Labour History, Disability History and Deaf History - Some Reflections

Recently, I was talking to someone about my research, and they asked me ‘Do you consider yourself a labour historian?’. I found this discussion deeply thought-provoking for several reasons. On the one hand, I largely assumed my work was outside of labour history. Why? I am not sure entirely: perhaps my research was scarce on quantitative data, or even felt out of dialogue with major historiographical debates in the field, such as the role of organised labour, the impact of industrialisation, or the emergence of a global labour history.

            Yet, on the other hand, I am interested in the significance of employment, and more specifically the place it has in disability and Deaf activism. During my doctoral research which examines the labour and livelihoods of disabled people from 1970 to 2015, I have examined records from the Association of Disabled Professionals (ADP, f.1971). Collections from disabled professionals reveal information about their members at different points in their careers. These collections also shed light on several different professions, from nursing to teaching, and factory manufacturing.

            In addition, my previous work has explored the barriers that prevent specific communities from accessing paid work; the pay gaps between different groups of people in society; and the ways in which employment has been interconnected with arguments of citizenship. For example, one exclusionary practice in recruitment processes common in late twentieth-century Britain which prevented D/deaf people from applying for jobs was inviting individuals to apply through telephone numbers, and not providing any alternative means, such as addresses, to make enquiries. Several newspapers, such as the London Evening Standard, contained job vacancies but few provided any further details besides their telephone contact details. As a result, D/deaf people and politicians called upon reforms of the Advertising Standards, actively challenging forms of discrimination into the 1990s. 

            Examining the connections between labour relations and Deaf-led activism has been another important thread to my work. A central case study of the Deaf-led pressure group, the National Union of the Deaf (NUD, f. 1976), has shown the organisation, political objectives, and campaigning methods of Deaf people demanding equal rights in the workplace. Unsurprisingly, the radical Deaf-led activism of the NUD took inspiration from older campaign efforts centred around workers’ rights such as the National League of the Blind and Disabled (NLBD, f.1899).
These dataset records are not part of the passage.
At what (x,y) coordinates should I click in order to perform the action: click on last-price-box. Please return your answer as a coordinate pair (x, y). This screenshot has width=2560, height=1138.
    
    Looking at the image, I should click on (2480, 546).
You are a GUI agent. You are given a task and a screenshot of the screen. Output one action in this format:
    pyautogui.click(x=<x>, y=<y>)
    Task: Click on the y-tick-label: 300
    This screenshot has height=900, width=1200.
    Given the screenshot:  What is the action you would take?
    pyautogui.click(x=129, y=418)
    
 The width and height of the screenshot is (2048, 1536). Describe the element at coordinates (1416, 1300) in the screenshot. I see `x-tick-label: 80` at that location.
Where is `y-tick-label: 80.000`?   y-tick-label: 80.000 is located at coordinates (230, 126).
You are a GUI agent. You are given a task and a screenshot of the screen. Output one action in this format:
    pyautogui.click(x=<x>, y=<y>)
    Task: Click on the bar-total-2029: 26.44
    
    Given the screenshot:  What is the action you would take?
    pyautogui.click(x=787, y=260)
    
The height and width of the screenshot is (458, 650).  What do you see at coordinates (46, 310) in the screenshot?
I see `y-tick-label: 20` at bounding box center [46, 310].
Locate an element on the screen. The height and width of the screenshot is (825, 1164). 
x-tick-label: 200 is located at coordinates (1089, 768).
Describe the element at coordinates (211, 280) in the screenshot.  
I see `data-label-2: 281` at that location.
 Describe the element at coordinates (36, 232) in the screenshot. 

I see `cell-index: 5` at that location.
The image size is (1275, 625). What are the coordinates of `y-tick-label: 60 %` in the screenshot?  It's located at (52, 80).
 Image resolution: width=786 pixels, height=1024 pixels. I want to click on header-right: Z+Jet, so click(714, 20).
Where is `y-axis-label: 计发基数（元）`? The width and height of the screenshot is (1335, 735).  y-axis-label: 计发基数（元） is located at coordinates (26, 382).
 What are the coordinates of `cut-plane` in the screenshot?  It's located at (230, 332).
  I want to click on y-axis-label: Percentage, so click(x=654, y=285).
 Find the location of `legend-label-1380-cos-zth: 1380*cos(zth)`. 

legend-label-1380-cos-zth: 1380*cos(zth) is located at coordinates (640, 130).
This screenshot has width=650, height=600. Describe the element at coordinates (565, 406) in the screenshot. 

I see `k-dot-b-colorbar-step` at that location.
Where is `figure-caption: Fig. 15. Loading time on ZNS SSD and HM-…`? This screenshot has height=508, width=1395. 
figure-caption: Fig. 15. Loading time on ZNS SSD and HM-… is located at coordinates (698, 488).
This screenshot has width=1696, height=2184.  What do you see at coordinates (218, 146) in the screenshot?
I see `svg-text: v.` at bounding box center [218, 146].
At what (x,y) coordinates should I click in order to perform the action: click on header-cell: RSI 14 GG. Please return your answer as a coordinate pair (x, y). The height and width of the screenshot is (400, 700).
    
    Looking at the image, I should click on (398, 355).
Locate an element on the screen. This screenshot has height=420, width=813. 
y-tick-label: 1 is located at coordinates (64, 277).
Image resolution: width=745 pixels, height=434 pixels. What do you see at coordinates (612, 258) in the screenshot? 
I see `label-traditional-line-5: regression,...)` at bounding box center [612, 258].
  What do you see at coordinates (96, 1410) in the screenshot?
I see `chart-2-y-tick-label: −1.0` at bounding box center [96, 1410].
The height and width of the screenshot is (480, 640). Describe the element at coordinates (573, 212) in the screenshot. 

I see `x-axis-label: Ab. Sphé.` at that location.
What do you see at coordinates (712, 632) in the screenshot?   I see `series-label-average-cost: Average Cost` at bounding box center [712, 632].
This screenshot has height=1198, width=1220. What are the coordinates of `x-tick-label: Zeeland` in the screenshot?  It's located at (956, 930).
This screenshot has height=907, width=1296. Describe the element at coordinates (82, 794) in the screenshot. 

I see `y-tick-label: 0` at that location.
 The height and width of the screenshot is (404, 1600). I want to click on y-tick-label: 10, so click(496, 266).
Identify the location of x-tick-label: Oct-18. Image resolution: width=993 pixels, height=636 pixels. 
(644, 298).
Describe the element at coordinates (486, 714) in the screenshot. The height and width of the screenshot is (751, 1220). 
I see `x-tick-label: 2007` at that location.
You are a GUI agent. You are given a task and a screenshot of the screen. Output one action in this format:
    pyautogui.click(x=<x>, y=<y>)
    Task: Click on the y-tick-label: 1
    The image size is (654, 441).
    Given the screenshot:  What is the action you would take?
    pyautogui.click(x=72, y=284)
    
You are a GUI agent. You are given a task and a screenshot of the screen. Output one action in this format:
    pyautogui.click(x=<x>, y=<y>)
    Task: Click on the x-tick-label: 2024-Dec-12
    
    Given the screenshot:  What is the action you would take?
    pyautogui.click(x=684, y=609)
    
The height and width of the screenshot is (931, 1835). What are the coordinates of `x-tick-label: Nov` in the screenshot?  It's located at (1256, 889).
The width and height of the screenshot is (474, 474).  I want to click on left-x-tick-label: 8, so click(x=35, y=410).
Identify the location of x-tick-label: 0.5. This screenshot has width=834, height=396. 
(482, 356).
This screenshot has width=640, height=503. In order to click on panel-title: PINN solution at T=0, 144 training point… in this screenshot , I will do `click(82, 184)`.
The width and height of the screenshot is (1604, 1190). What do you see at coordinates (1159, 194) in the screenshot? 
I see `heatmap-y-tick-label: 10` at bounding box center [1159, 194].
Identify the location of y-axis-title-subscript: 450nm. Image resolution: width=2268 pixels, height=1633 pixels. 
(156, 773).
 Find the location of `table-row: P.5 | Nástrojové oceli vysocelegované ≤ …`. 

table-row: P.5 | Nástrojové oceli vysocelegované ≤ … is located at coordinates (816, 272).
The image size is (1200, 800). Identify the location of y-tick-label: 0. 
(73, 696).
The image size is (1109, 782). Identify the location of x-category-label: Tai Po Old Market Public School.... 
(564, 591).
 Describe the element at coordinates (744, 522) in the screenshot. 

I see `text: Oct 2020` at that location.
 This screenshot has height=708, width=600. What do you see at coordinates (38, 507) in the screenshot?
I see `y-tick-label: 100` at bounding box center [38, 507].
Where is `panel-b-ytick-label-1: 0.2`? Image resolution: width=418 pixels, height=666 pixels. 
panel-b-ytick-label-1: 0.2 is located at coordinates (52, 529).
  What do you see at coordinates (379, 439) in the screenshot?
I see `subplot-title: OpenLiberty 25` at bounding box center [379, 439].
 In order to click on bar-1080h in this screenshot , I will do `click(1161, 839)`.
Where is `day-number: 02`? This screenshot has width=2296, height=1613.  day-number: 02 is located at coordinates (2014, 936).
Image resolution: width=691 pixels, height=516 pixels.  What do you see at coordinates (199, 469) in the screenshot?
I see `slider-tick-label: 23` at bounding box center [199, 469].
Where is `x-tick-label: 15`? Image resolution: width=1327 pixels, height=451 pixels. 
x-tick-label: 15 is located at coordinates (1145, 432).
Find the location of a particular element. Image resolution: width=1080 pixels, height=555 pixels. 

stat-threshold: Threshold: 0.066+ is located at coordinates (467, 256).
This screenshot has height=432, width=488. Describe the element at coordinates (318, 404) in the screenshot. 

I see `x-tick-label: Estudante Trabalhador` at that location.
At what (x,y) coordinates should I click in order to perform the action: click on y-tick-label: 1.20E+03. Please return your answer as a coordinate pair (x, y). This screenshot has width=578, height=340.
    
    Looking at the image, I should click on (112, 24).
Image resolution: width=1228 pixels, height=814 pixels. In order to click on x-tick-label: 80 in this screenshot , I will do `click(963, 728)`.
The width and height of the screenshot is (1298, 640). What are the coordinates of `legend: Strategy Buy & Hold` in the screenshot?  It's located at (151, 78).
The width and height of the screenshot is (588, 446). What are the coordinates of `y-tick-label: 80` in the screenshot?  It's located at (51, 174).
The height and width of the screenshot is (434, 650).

The NLBD affiliated to the Trades Union Congress, and organised both marches and strikes for blind workers in the early twentieth century. This example demonstrates the ways in which labour history interconnects with histories of activism, political agency, and rights. Thus, labour history offers a more extensive outlook and inclusive approach than I had previously assumed. 

            Overall, I have realised that my work aligns much more closely to labour history than I first expected. Despite my initial hesitations, I recognise the exciting potentialities of developing my work in this field. Ultimately, through labour history, historians can learn more about how workers meet others, demand rights, integrate into communities, build relationships, and gain a level of economic empowerment. Thus, labour can be a crucial analytic category for historians of disability, and scholars who work in Deaf history.